Please write the data out once more, exactly as it is given.

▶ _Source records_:
***
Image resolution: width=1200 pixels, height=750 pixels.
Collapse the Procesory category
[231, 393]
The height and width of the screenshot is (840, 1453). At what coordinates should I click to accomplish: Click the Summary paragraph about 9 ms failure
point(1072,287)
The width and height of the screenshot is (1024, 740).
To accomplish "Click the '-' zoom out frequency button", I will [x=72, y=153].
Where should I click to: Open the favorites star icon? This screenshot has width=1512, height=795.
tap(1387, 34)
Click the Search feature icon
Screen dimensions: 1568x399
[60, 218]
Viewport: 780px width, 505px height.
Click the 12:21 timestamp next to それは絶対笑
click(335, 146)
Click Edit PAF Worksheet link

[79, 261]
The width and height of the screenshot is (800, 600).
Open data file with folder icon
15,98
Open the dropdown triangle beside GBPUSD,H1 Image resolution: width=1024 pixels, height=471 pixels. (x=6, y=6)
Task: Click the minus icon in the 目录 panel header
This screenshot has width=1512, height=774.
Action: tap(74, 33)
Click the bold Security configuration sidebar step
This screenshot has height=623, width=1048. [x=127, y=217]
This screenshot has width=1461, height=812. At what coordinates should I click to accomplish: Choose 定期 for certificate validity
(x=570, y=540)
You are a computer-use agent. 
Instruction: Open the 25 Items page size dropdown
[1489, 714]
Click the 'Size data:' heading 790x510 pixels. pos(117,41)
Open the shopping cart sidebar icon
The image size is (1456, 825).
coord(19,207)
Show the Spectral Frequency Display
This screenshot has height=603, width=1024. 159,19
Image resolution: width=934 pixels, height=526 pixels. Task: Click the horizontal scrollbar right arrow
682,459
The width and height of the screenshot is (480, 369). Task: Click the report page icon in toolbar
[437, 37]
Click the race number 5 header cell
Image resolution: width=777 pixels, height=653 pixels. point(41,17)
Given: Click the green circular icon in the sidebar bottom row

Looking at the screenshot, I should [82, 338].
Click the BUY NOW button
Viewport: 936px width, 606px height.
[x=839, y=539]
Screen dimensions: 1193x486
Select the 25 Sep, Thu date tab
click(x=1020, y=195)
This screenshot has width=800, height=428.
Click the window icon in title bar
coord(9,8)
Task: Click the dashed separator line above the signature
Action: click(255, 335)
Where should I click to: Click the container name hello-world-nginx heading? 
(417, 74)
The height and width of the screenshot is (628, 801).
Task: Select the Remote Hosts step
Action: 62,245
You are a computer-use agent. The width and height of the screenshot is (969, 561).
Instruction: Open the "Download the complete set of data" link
***
▶ _SOLVED PROBLEM_:
Image resolution: width=1200 pixels, height=750 pixels.
Collapse the Procesory category
[231, 393]
The height and width of the screenshot is (840, 1453). At what coordinates should I click to accomplish: Click the Summary paragraph about 9 ms failure
point(1072,287)
The width and height of the screenshot is (1024, 740).
To accomplish "Click the '-' zoom out frequency button", I will [x=72, y=153].
Where should I click to: Open the favorites star icon? This screenshot has width=1512, height=795.
tap(1387, 34)
Click the Search feature icon
Screen dimensions: 1568x399
[60, 218]
Viewport: 780px width, 505px height.
Click the 12:21 timestamp next to それは絶対笑
click(335, 146)
Click Edit PAF Worksheet link

[79, 261]
The width and height of the screenshot is (800, 600).
Open data file with folder icon
15,98
Open the dropdown triangle beside GBPUSD,H1 Image resolution: width=1024 pixels, height=471 pixels. (x=6, y=6)
Task: Click the minus icon in the 目录 panel header
This screenshot has width=1512, height=774.
Action: tap(74, 33)
Click the bold Security configuration sidebar step
This screenshot has height=623, width=1048. [x=127, y=217]
This screenshot has width=1461, height=812. At what coordinates should I click to accomplish: Choose 定期 for certificate validity
(x=570, y=540)
You are a computer-use agent. 
Instruction: Open the 25 Items page size dropdown
[1489, 714]
Click the 'Size data:' heading 790x510 pixels. pos(117,41)
Open the shopping cart sidebar icon
The image size is (1456, 825).
coord(19,207)
Show the Spectral Frequency Display
This screenshot has height=603, width=1024. 159,19
Image resolution: width=934 pixels, height=526 pixels. Task: Click the horizontal scrollbar right arrow
682,459
The width and height of the screenshot is (480, 369). Task: Click the report page icon in toolbar
[437, 37]
Click the race number 5 header cell
Image resolution: width=777 pixels, height=653 pixels. point(41,17)
Given: Click the green circular icon in the sidebar bottom row

Looking at the screenshot, I should [82, 338].
Click the BUY NOW button
Viewport: 936px width, 606px height.
[x=839, y=539]
Screen dimensions: 1193x486
Select the 25 Sep, Thu date tab
click(x=1020, y=195)
This screenshot has width=800, height=428.
Click the window icon in title bar
coord(9,8)
Task: Click the dashed separator line above the signature
Action: click(255, 335)
Where should I click to: Click the container name hello-world-nginx heading? 
(417, 74)
The height and width of the screenshot is (628, 801).
Task: Select the Remote Hosts step
Action: 62,245
You are a computer-use agent. The width and height of the screenshot is (969, 561).
Instruction: Open the "Download the complete set of data" link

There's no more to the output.